WASHINGTON – National Democrats have targeted South Jersey for one of their first ads of the fall House campaigns, underscoring how a suburban Philadelphia district has become a key battleground, one of the few where they may have a chance to pick off a Republican-held seat.
Democrats see opportunity in the Burlington and Ocean county-district where U.S. Rep. Jon Runyan (R., N.J.) is retiring, leaving a contest between Burlington County Freeholder Aimee Belgard, a Democrat, and Republican Tom MacArthur, a former mayor in North Jersey and ex-insurance executive.
The Democrats’ ad attacks MacArthur for lawsuits against his former company, York Risk Services Group, in which the insurance adjustment firm was accused of short-changing policy holders after wildfires and hurricanes.
“When disaster strikes, some try and help…. Insurance CEO Tom MacArthur tried to profit,” the ad intones, over grainy images of destruction and MacArthur.
The ad revives attacks MacArthur faced in a brutal GOP primary against Steve Lonegan.

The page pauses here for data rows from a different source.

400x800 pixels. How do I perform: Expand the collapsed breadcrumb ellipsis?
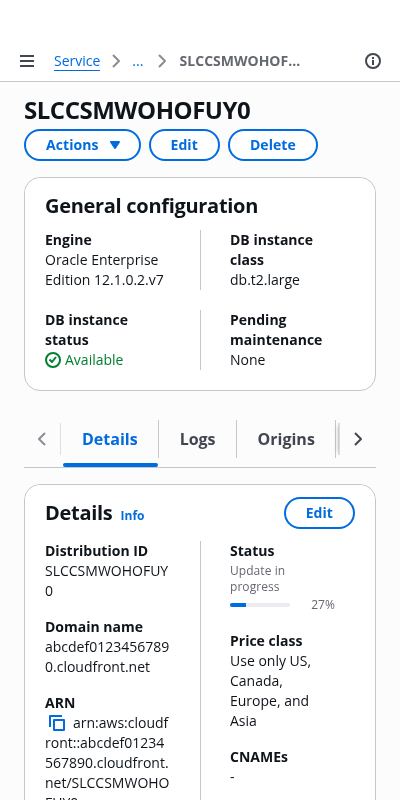tap(137, 61)
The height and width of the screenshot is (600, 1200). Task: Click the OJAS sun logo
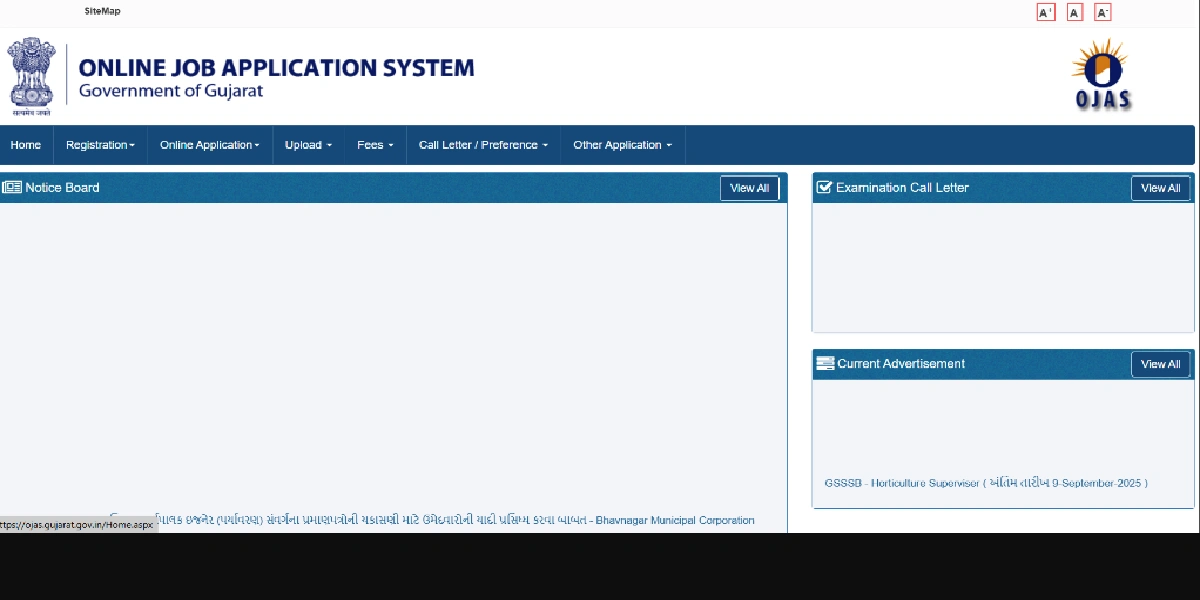(1101, 73)
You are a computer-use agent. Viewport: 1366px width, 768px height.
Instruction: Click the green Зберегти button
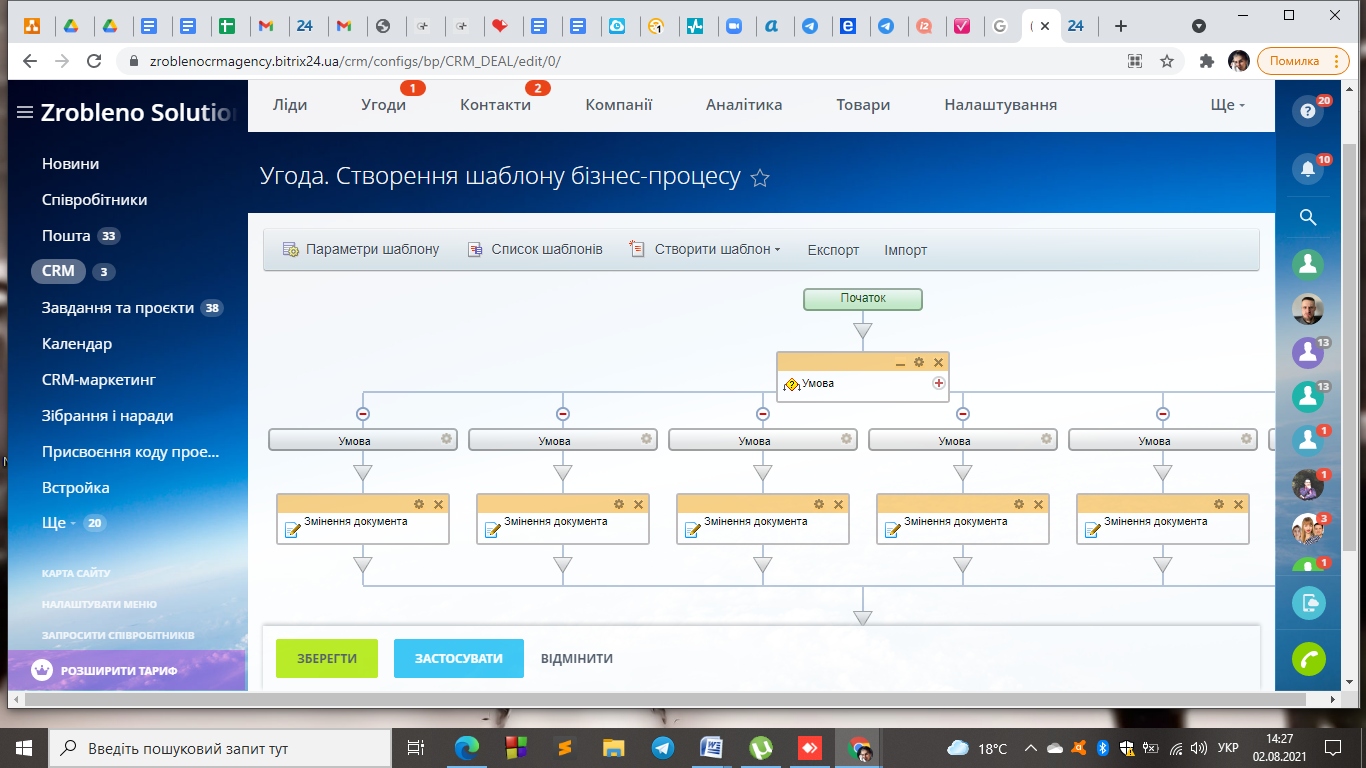(327, 658)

The MacArthur campaign had readied itself: in recent weeks it circulated a memo highlighting Belgard’s past work as an insurance adjuster and her 16 years as an attorney for a firm, Sweeney & Sheehan, that defends insurance companies.
“Aimee Belgard either has a convenient case of amnesia or she is just plain dishonest,” MacArthur said in the memo. “It defies credibility for Belgard to spend her career working in the insurance industry and then try to run a campaign attacking someone else for working in the same industry.”
The Belgard campaign scoffed at MacArthur comparing her work to his role as head of his company.
"The fact that Tom MacArthur thinks that Aimee’s employment as an attorney somehow compares to the way he made his fortune as the President and CEO of a company known for delaying and denying claims to disaster victims only proves how out of touch he is with hardworking middle-class families,” said Belgard spokeswoman Hannah Ledford. “He was in charge.”
The ad will bring to voters’ living rooms the sparring that has been building behind the scenes for weeks and seems sure to intensify as the election nears and Democrats' hopes narrow, both nationally and in the Philadelphia area, where races in Chester and Bucks counties have seemed to tilt toward Republicans.
Belgard has painted MacArthur as a multi-millionaire outsider who only moved from North Jersey to the district so he could run for Congress after Runyan bowed out. MacArthur has cast Belgard as a “vacuous” campaigner who has hidden from the media and public scrutiny.
The ad is one of the first two the Democratic Congressional Campaign Committee has launched for the fall general elections, and will begin airing on cable in the district Tuesday. (Its other ad is in New York).
At stake is a hotly-contested seat where Republicans for decades have won Congressional races -- with one recent exception, 2008 – but where there are enough swing voters that President Obama twice won the district. The open seat only makes the race appear more competitive.
Democrats have reserved $1.3 million of airtime in the South Jersey district, but a spokesman declined to say how much is being spent on this first television salvo.
The primary campaign attacks on MacArthur’s former firm, which he founded and built, center on three cases in which his company and the insurers it worked for were accused of short-changing hurricanes or fire victims.
York and insurance firms it worked for were sued in Texas by the Port of Galveston and Houston Baptist University after Hurricane Ike struck in 2008. York was an adjuster for the insurers. California regulators also cited York and one of its clients in 2012 for allegedly mishandling claims arising from a 2008 fire that ravaged a mobile-home community.
Each case was settled. MacArthur left York in late 2010, before the settlements in the cases of the port and wildfires. He sold it for around $500 million.
The Port of Galveston received all $15 million its suit sought, according to lawyer for the port. In California, York paid a $142,500 fine. Officials at Houston Baptist declined to comment when the Inquirer contacted them earlier this year. (Here is our reporting from the primary).
MacArthur’s campaign memo says York was “not an insurance company. It provided various services to insurers, public entities and self-insured’s.”
“In an extremely litigious industry, York raced relatively few lawsuits out of the more than one million of claims it processed during MacArthur’s tenure,” the memo said.